▸ WHAT TO PRODUCE
Render the lines of the records from the line containing "Identify the location of code-line: this.server" up to and including the line containing "toolbar: Result 1.1e+003 (Auto Scale) ▼ ▼ ▼ ▼ MAX… is" as a numbered list, leaving out any blank lines.

Collected data entries:
****************
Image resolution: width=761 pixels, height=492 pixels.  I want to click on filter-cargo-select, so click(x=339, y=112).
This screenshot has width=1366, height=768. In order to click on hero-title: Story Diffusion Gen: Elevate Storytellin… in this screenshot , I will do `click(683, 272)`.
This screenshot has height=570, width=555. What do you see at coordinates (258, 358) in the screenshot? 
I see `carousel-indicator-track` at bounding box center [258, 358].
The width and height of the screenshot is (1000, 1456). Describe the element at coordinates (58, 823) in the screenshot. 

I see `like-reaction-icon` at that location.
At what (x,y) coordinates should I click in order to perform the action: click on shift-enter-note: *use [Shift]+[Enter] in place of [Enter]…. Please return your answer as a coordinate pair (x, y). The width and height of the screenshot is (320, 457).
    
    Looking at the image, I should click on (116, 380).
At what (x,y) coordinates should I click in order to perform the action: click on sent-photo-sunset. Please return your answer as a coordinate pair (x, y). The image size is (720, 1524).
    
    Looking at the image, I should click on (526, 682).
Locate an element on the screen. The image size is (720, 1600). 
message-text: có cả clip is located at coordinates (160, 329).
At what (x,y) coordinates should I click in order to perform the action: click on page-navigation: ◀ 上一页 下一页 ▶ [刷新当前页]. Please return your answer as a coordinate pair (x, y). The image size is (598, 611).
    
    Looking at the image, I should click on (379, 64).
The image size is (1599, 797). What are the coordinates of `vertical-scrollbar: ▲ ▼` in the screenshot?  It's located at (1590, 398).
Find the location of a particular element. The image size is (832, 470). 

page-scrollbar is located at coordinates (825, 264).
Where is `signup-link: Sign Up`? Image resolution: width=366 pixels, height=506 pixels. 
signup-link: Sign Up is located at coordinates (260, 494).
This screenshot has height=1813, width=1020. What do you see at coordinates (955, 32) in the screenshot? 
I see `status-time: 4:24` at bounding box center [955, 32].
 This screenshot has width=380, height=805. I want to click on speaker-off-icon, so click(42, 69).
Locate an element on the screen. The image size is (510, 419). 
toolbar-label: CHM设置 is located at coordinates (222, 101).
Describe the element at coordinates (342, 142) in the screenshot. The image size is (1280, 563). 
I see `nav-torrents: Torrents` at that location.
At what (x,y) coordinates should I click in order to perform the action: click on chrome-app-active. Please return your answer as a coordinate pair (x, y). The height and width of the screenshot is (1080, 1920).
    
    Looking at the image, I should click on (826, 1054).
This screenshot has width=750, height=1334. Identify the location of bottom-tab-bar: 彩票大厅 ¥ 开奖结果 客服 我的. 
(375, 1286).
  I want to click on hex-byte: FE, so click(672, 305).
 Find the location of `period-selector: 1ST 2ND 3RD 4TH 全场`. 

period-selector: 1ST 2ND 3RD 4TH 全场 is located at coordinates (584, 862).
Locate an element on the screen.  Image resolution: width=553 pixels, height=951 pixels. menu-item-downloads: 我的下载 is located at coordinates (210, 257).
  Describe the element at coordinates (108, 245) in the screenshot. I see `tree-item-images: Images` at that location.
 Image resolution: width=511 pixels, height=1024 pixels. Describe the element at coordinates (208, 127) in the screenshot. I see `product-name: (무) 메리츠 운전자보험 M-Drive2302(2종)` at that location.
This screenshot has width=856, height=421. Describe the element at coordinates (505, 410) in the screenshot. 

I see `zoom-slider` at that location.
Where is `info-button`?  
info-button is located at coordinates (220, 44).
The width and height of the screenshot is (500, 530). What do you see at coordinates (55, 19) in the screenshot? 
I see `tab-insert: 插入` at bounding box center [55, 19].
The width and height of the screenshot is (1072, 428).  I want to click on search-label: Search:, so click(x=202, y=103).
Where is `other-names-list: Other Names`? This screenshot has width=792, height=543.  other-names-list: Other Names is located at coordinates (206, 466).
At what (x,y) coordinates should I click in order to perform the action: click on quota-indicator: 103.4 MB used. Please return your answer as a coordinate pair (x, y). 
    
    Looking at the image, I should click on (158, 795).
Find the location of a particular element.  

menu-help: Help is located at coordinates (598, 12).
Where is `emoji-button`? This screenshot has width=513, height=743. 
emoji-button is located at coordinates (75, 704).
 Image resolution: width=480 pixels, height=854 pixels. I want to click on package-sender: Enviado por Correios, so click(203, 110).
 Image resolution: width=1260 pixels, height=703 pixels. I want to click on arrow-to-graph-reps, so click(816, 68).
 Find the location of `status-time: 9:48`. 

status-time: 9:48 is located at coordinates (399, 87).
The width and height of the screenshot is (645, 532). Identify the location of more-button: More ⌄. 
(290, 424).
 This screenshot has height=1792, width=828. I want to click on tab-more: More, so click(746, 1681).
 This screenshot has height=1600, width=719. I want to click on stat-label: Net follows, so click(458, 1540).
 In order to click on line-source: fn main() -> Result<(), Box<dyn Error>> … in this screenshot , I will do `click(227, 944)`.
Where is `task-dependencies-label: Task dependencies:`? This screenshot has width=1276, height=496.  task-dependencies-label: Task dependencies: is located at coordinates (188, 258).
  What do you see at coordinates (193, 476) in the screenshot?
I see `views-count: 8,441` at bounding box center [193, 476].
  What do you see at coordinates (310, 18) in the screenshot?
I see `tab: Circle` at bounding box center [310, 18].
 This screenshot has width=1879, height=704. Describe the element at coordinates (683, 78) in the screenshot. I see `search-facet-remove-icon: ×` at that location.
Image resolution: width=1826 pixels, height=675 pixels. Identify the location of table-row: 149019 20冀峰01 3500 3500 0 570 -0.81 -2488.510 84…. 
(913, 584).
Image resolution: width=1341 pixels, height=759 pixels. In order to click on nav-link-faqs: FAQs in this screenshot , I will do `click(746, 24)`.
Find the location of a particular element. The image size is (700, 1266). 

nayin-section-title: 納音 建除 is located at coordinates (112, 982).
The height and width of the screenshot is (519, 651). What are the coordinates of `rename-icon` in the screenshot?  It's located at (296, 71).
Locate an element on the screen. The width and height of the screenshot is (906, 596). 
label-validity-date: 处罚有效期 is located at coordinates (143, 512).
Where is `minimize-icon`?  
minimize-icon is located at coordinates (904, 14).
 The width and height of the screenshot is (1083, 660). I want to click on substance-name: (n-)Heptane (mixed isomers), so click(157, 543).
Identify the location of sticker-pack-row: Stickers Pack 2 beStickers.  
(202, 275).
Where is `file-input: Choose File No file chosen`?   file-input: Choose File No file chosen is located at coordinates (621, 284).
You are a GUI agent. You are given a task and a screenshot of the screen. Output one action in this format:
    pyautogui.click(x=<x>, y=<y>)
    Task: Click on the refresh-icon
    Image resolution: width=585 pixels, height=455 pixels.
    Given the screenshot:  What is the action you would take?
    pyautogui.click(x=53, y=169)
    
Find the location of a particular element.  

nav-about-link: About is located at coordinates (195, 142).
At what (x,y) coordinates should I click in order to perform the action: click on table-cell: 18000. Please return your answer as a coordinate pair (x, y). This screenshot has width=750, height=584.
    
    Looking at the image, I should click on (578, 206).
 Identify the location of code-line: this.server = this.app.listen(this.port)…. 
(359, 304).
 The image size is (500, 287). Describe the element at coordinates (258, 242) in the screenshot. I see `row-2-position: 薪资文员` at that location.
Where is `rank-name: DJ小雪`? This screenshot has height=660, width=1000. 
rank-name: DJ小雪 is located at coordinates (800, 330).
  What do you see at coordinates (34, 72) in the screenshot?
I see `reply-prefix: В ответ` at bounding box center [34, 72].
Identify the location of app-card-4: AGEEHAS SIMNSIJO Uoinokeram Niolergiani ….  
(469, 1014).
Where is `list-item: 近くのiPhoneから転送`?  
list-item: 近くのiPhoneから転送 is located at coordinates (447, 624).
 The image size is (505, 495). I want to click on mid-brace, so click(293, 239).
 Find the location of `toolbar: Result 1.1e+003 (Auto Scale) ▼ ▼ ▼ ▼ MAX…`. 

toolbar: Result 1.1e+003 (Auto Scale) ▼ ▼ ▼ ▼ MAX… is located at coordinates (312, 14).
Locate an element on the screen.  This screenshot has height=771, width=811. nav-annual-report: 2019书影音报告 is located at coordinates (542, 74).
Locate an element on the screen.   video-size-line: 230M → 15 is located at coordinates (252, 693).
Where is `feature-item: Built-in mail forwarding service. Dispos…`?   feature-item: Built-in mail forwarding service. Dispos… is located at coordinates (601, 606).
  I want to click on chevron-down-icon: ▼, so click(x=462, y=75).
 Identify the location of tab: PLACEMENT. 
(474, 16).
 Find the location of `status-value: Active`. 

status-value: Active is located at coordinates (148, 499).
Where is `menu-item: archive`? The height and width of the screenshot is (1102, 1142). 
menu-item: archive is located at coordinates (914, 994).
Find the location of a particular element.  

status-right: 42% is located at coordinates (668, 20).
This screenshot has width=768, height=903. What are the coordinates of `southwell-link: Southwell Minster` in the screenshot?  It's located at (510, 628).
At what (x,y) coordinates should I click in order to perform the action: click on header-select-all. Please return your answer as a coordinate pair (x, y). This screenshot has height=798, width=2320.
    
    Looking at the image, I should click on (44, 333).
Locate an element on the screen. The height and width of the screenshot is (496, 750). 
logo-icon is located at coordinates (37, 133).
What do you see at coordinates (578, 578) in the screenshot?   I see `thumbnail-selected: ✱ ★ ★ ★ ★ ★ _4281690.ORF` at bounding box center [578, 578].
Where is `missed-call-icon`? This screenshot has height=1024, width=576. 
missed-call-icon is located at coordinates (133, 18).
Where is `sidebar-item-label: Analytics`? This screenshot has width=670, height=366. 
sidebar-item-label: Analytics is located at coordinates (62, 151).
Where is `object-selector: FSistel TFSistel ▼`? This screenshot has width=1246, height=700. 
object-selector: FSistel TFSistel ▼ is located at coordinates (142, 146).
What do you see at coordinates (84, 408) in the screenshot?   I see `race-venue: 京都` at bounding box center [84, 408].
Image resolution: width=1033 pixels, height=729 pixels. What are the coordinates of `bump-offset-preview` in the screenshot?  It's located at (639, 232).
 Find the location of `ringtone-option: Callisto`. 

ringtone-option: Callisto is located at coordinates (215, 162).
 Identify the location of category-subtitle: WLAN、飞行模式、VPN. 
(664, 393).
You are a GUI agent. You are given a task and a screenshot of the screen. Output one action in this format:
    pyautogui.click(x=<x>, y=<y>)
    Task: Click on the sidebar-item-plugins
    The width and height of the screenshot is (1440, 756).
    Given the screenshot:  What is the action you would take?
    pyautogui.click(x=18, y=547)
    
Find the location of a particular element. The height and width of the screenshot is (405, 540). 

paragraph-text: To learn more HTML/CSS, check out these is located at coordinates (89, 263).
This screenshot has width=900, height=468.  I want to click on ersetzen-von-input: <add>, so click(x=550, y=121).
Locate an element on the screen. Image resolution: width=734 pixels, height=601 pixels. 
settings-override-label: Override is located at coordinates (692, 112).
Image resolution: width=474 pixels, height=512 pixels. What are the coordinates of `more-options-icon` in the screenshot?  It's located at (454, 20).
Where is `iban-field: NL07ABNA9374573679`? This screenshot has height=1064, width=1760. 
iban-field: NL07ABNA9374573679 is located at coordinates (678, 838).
****************
▸ TASK OUTPUT
1.  Identify the location of code-line: this.server = this.app.listen(this.port)…. 
2. (359, 304).
3.  The image size is (500, 287). Describe the element at coordinates (258, 242) in the screenshot. I see `row-2-position: 薪资文员` at that location.
4. Where is `rank-name: DJ小雪`? This screenshot has height=660, width=1000. 
5. rank-name: DJ小雪 is located at coordinates (800, 330).
6.   What do you see at coordinates (34, 72) in the screenshot?
7. I see `reply-prefix: В ответ` at bounding box center [34, 72].
8. Identify the location of app-card-4: AGEEHAS SIMNSIJO Uoinokeram Niolergiani ….  
9. (469, 1014).
10. Where is `list-item: 近くのiPhoneから転送`?  
11. list-item: 近くのiPhoneから転送 is located at coordinates (447, 624).
12.  The image size is (505, 495). I want to click on mid-brace, so click(293, 239).
13.  Find the location of `toolbar: Result 1.1e+003 (Auto Scale) ▼ ▼ ▼ ▼ MAX…`. 
14. toolbar: Result 1.1e+003 (Auto Scale) ▼ ▼ ▼ ▼ MAX… is located at coordinates (312, 14).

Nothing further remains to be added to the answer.